Réaction de Mark N. Franklin au texte d’Andrew Moravcsik sur le rejet du Traité constitutionnel

L’article d’Andrew Moravcsik, “What Can We Learn from the Collapse of the European Constitutional Project?” me semble répondre en tous points à ce que les politologues empiristes pouvaient attendre du comportement de citoyens confrontés à un débat quasi-constitutionnel. Il aurait pu étayer son argument en prenant à témoin les enquêtes statistiques (par exemple Schmitt and Thomassen 1999; Gabel 1998; van der Eijk and Franklin 1996). L’apport décisif des sondages à l’argument de Moravcsik est que les votants ne sont pas si bêtes. Ils seraient même capables d’identifier un vrai débat sur un sujet susceptible d’affecter leurs vies de manière appréciable. Et ils agissent comme s’ils s’y connaissaient en matière de faux débats. Comme le rappelle Moravcsik, l’Europe a déjà une constitution en tout sauf en nom, et le remplacement qu’on lui propose n’aurait eu que peu d’effet sur la vie des votants. S’il en avait été autrement (et si on leur en avait fourni assez d’indications), ils s’en seraient rendu compte et auraient pris la peine de s’informer suffisamment pour peser sur la décision. En la circonstance, ils avaient affaire à une non-décision et la plupart d’entre eux ont réagi fort rationnellement en s’en désintéressant complètement – laissant par-là le champ libre aux extrémistes des deux bords, comme le souligne aussi Moravcsik.

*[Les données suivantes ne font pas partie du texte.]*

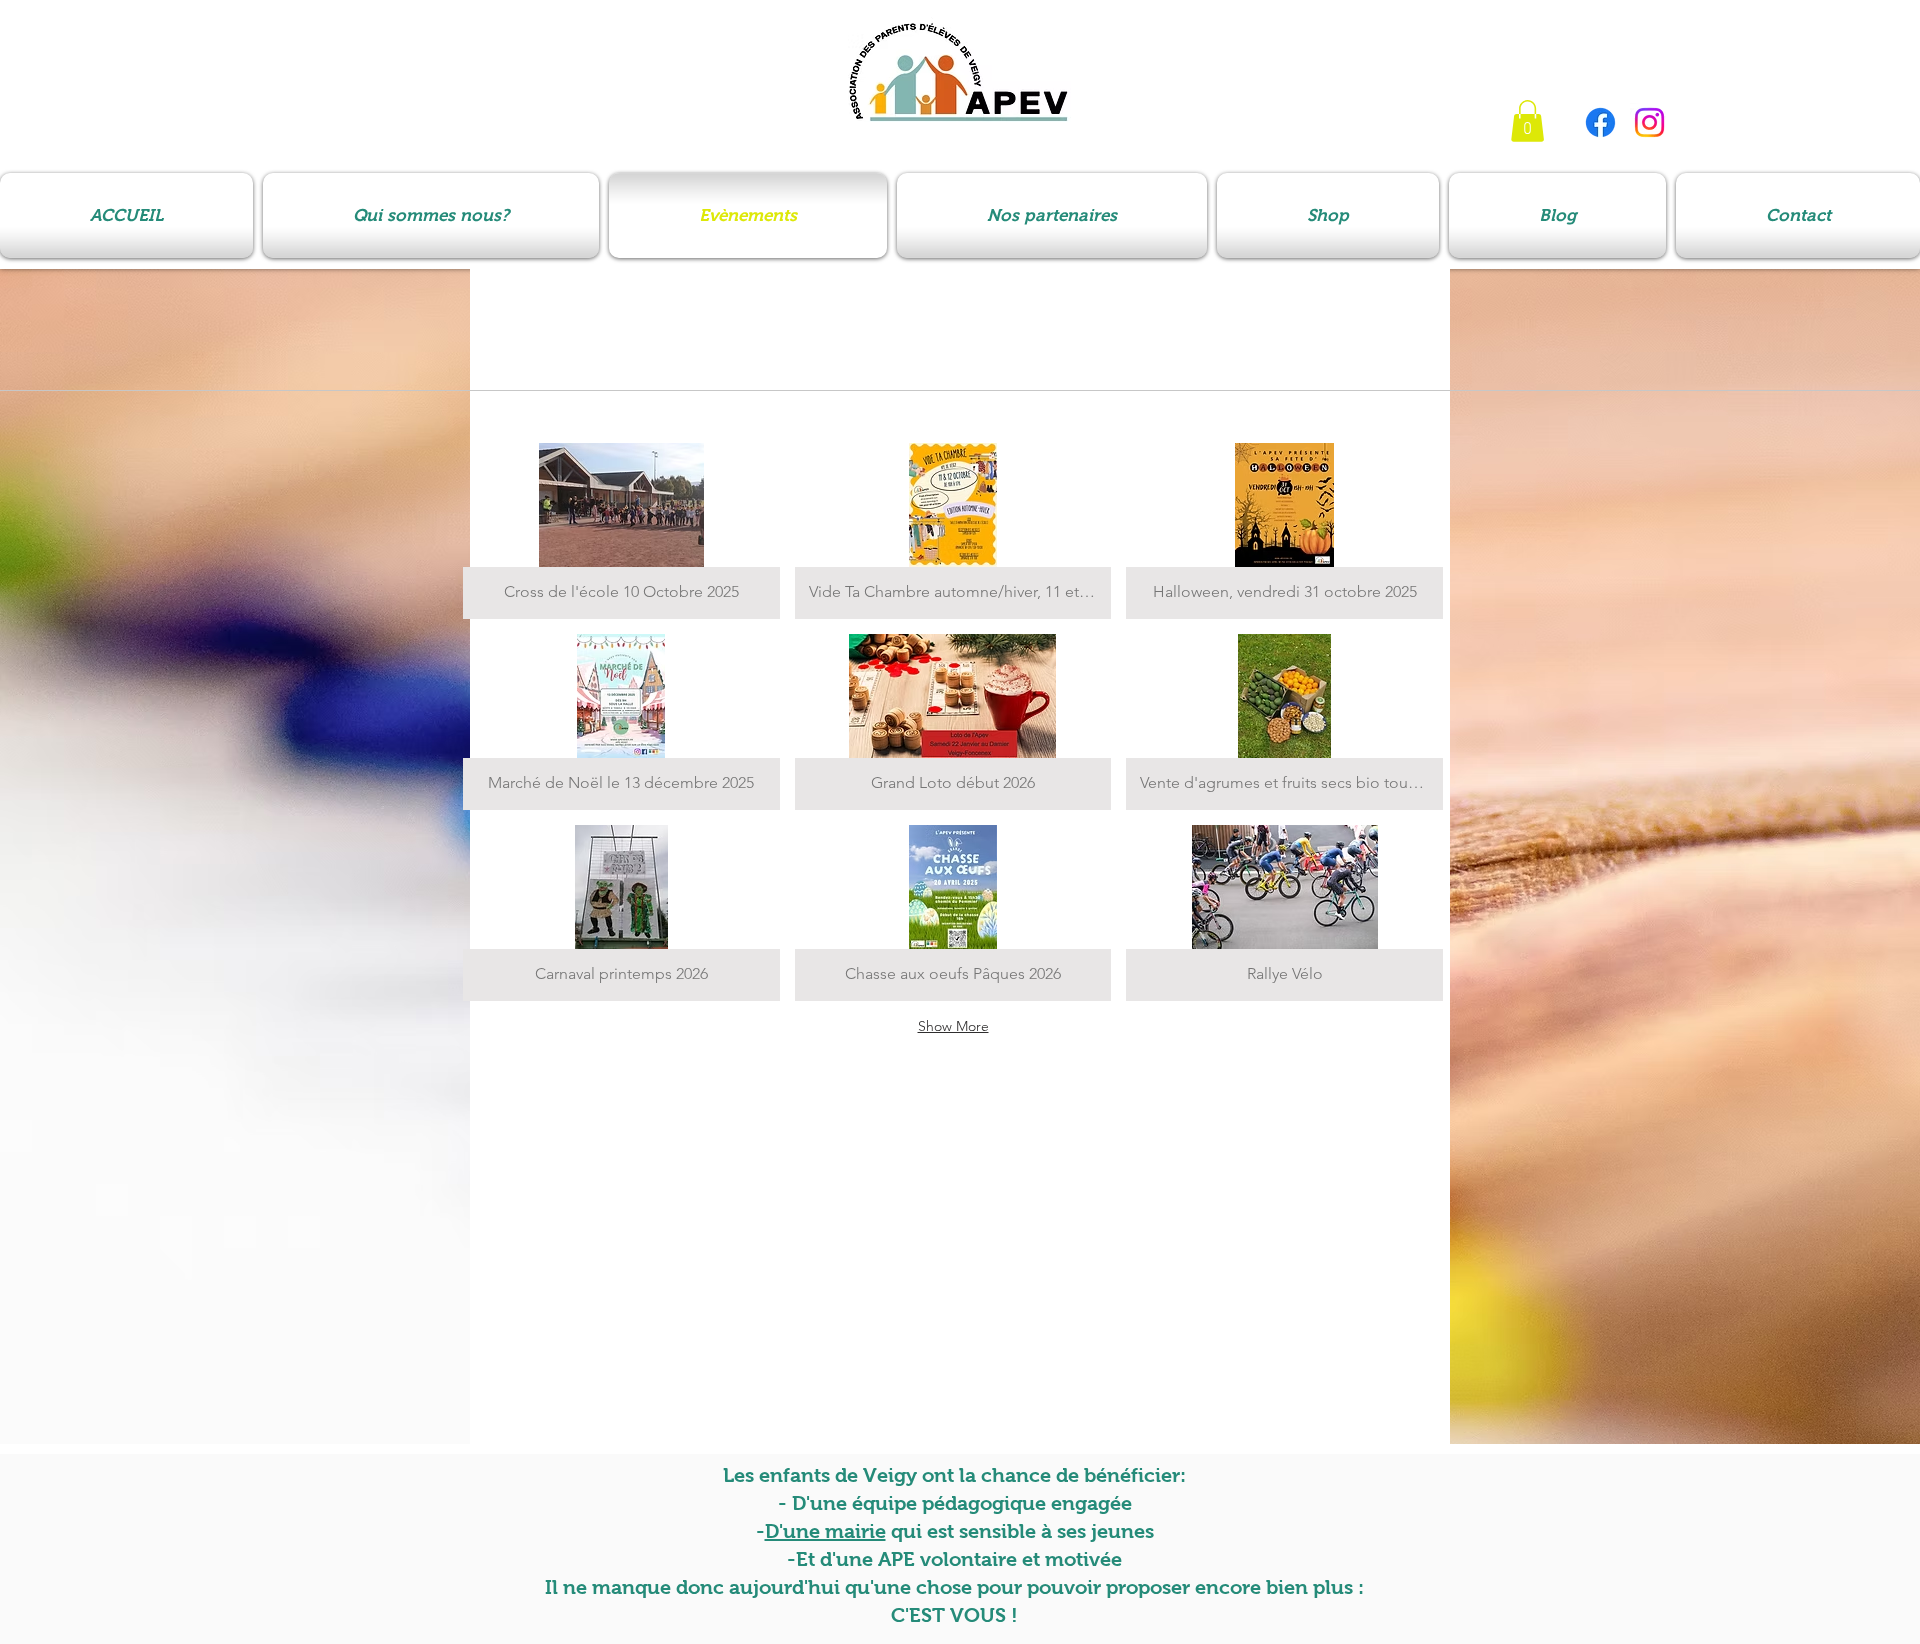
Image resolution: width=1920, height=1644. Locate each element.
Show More (953, 1026)
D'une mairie (825, 1531)
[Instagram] (1649, 122)
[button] (1527, 121)
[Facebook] (1600, 122)
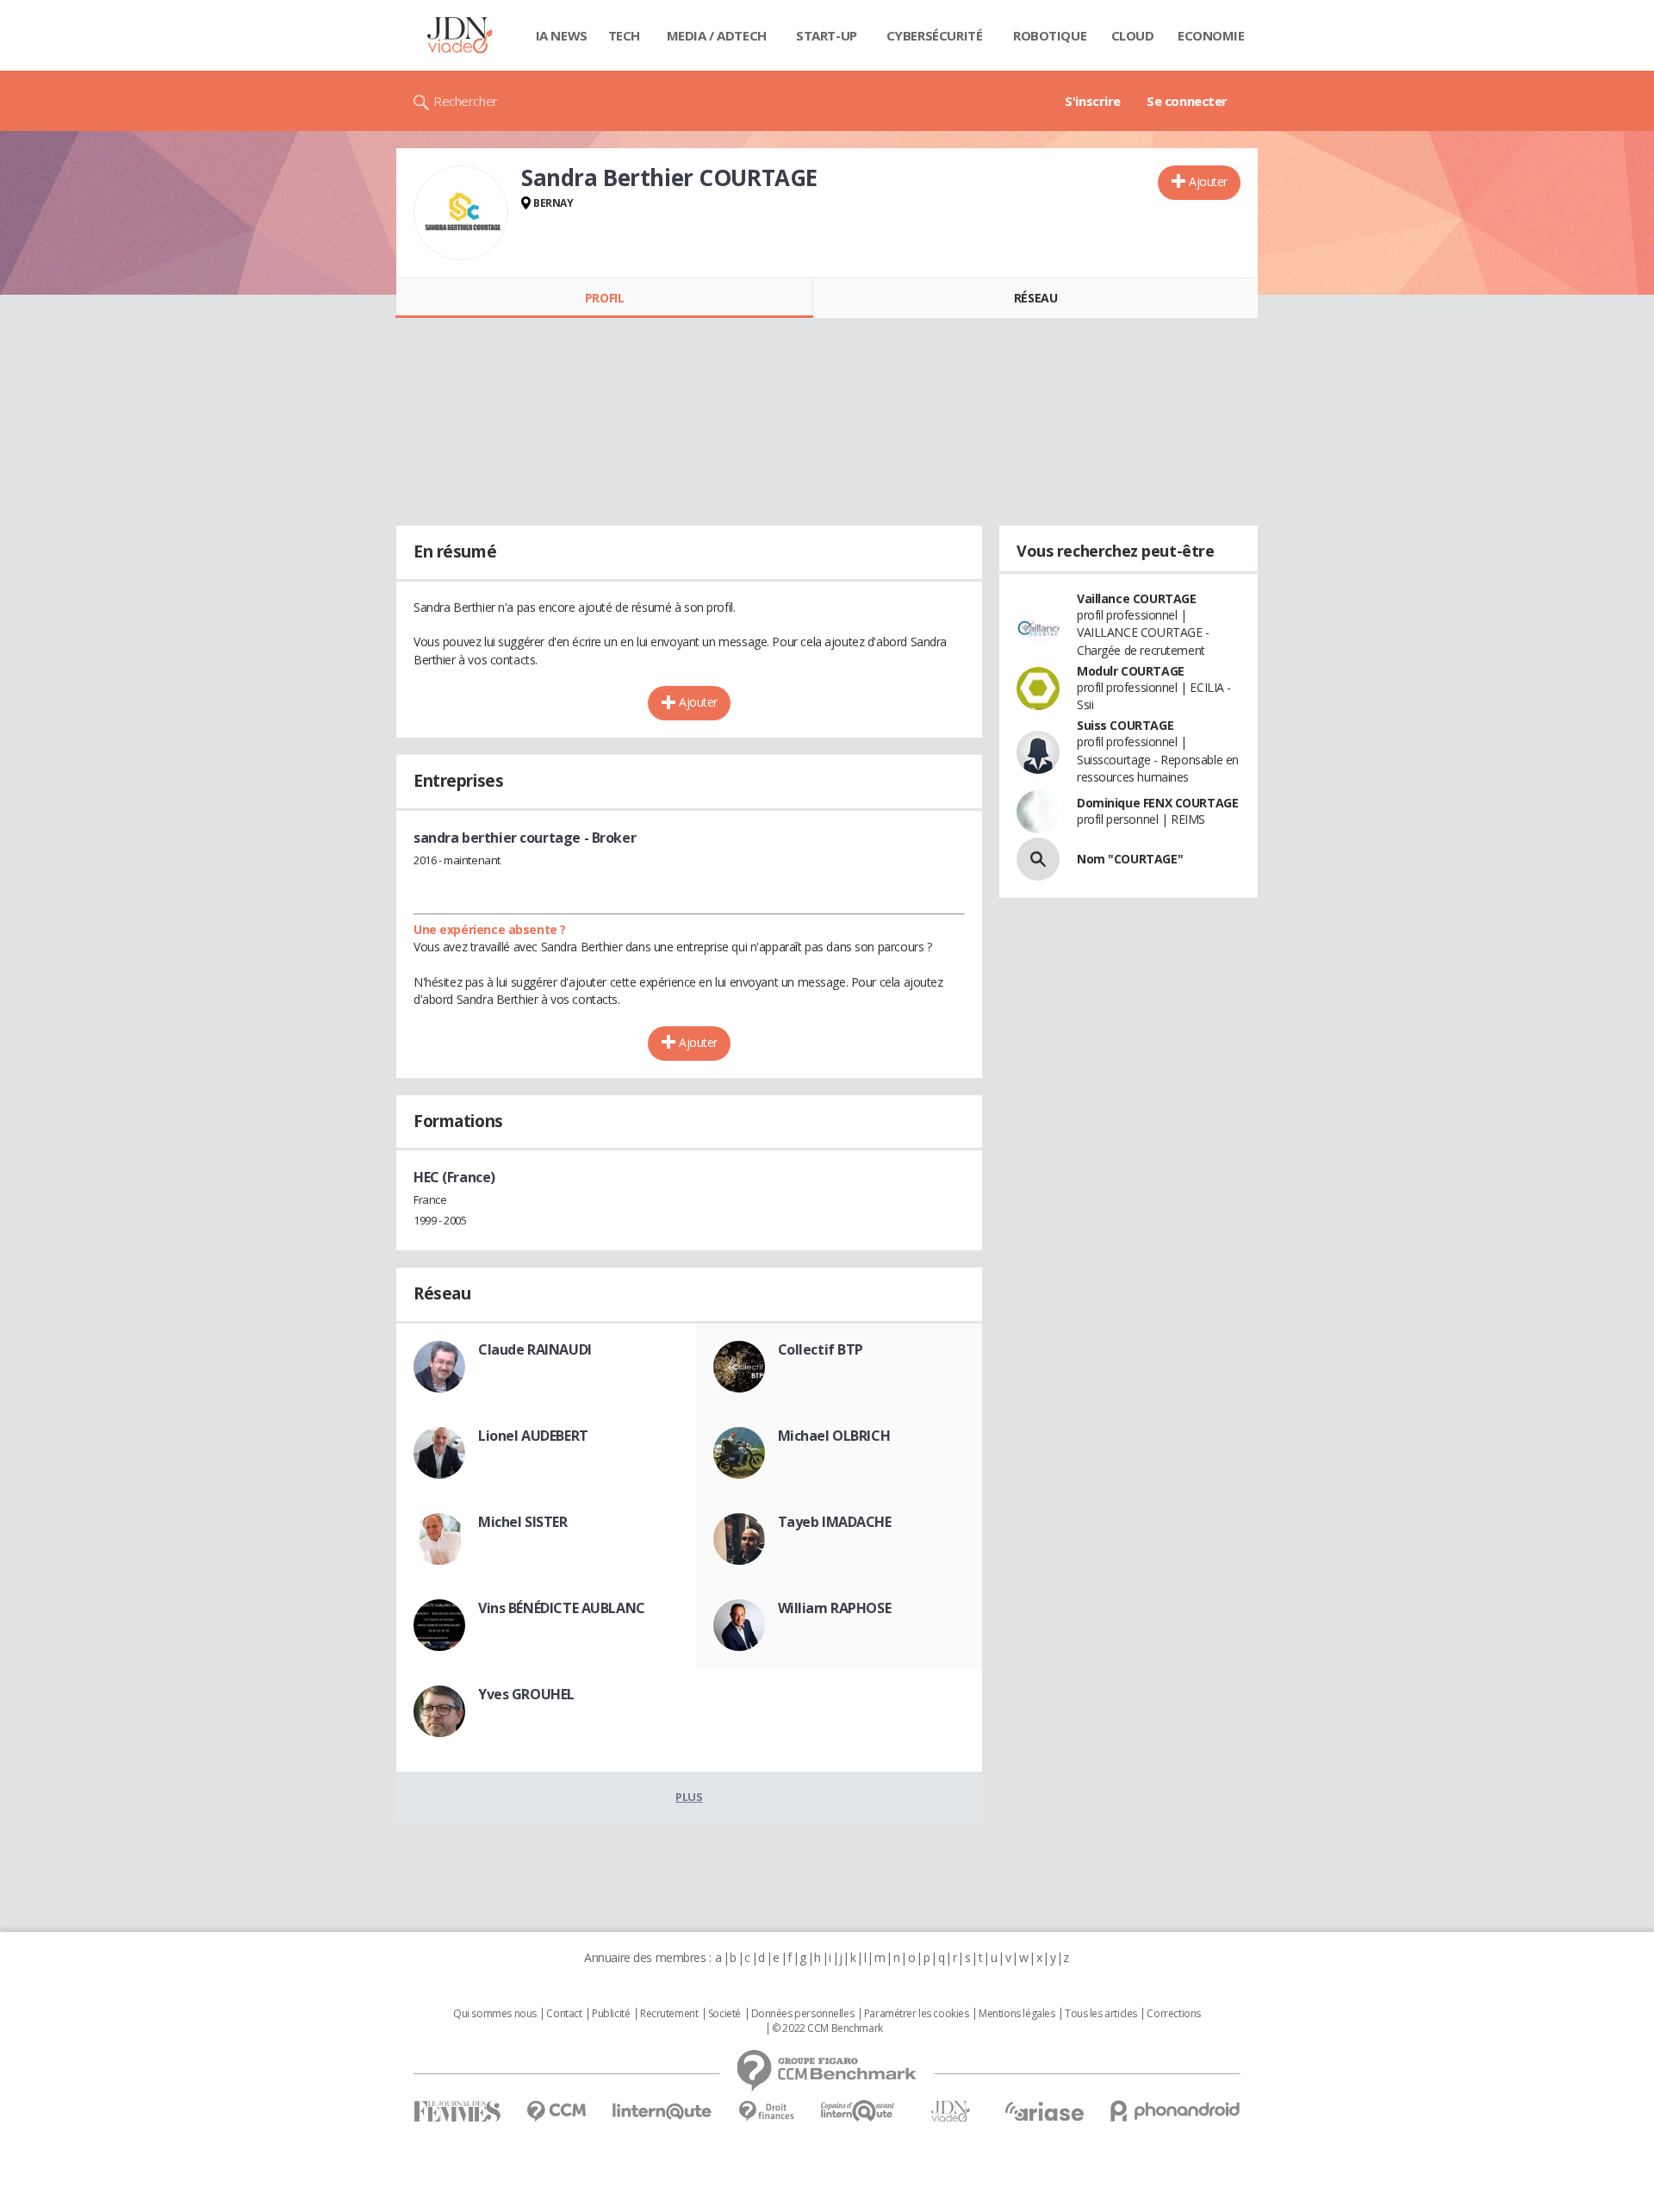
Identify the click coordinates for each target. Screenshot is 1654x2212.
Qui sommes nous (495, 2014)
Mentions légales (1016, 2014)
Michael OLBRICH (834, 1435)
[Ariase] (1044, 2111)
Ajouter (1208, 181)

Ma seule objection concerne l’affirmation de Moravcsik selon laquelle les efforts pour mobiliser le public et provoquer un débat public autour du projet de Constitution n’étaient autres que de la poudre aux yeux – ne différant en rien d’autres tentatives des décideurs à se montrer ouverts et transparents. Les procédés utilisés précédemment pour l’élaboration du Traité de Rome avaient été dénoncés pour n’avoir pas cherché l’engagement avec le public. On peut faire valoir que la publicité faite au projet de Constitution européenne n’était rien d’autre qu’une réponse à cette critique.